▶ REQUIRED TASKS:
a - Read the QM-ToT summary below and decide whether each statement agrees with it: (i) the framework is tested on MedQA-USMLE; (ii) Reflection-ToT needs the full training data to achieve its gains; (iii) the framework targets models under INT8 quantization. For each, answer yes or no and quote the deciding words of the summary.
b - According to the QM-ToT summary below, which future enhancements could further optimize ToT-based medical reasoning?
c - Write the next part of the QM-ToT summary below, starting after its last sentence.

▶ TEXT UNDER STUDY:

=== Section Start ===

QM-ToT: A Medical Tree of Thoughts Reasoning Framework for Quantized Model
Zongxian Yang, Jiayu Qian, Zhi-An Huang, Kay Chen Tan
TL;DR
QM-ToT tackles the challenge of deploying high-performing LLMs for biomedical tasks under INT4 quantization by decomposing medical problems into branching reasoning paths and scoring them with a specialized evaluator. The framework combines a path-based Tree of Thought with a two-stage evaluation, and introduces Reflection-ToT to distill ToT-derived reasoning into longer, high-quality traces for training. On MedQA-USMLE, INT4-quantized variants of open-source models show substantial accuracy gains over CoT baselines, with QM-ToT delivering the largest improvements (e.g., notable gains for LLaMA2-70b and LLaMA3.1-8b); Reflection-ToT further boosts data efficiency, achieving large gains from a fraction of the data. These results demonstrate the viability of high-performing, resource-efficient biomedical reasoning in settings with limited computational budgets and point to future enhancements such as MCTS and RLHF to further optimize ToT-based medical reasoning.

=== Section End ===

▶ DATA TO EXAMINE:
=== Section Start ===

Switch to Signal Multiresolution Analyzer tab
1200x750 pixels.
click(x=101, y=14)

=== Section End ===
=== Section Start ===

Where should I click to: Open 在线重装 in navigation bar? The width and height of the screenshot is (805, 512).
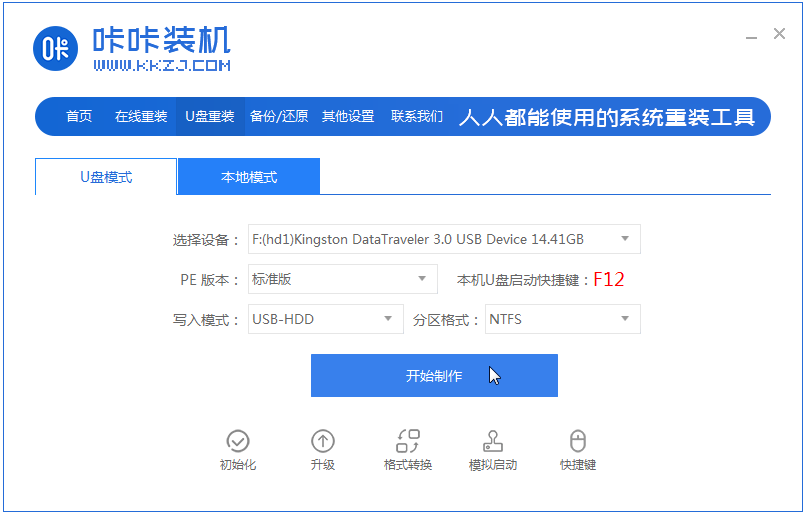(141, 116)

=== Section End ===

▶ ANSWERS BY ITEM NUMBER:
a -
(i) Yes: "On MedQA-USMLE, INT4-quantized variants of open-source models show substantial accuracy gains over CoT baselines"
(ii) No: "achieving large gains from a fraction of the data"
(iii) No: "under INT4 quantization"

b - MCTS and RLHF.

c -
Abstract
Large language models (LLMs) face significant challenges in specialized biomedical tasks due to the inherent complexity of medical reasoning and the sensitive nature of clinical data. Existing LLMs often struggle with intricate medical terminology and the need for accurate clinical insights, leading to performance reduction when quantized for resource-constrained deployment. To address these issues, we propose Quantized Medical Tree of Thought (QM-ToT), a path-based reasoning framework. QM-ToT leverages a Tree of Thought (ToT) reasoning approach to decompose complex medical problems into manageable subtasks, coupled with evaluator assessment layers. This framework facilitates substantial performance improvements in INT4-quantized models on the challenging MedQAUSMLE dataset. Specifically, we demonstrate a remarkable accuracy increase from 34% to 50% for the LLaMA2-70b model and from 58.77% to 69.49% for LLaMA-3.1-8b. Besides, we also proposed an effect data distillation method based on ToT. Compared to the traditional distillation method, we achieved an improvement of 86. 27% while using only 3.9% of the data.This work, for the first time, showcases the potential of ToT to significantly enhance performance on complex biomedical tasks, establishing a crucial foundation for future advances in deploying high-performing quantized LLM in resource-limited medical settings.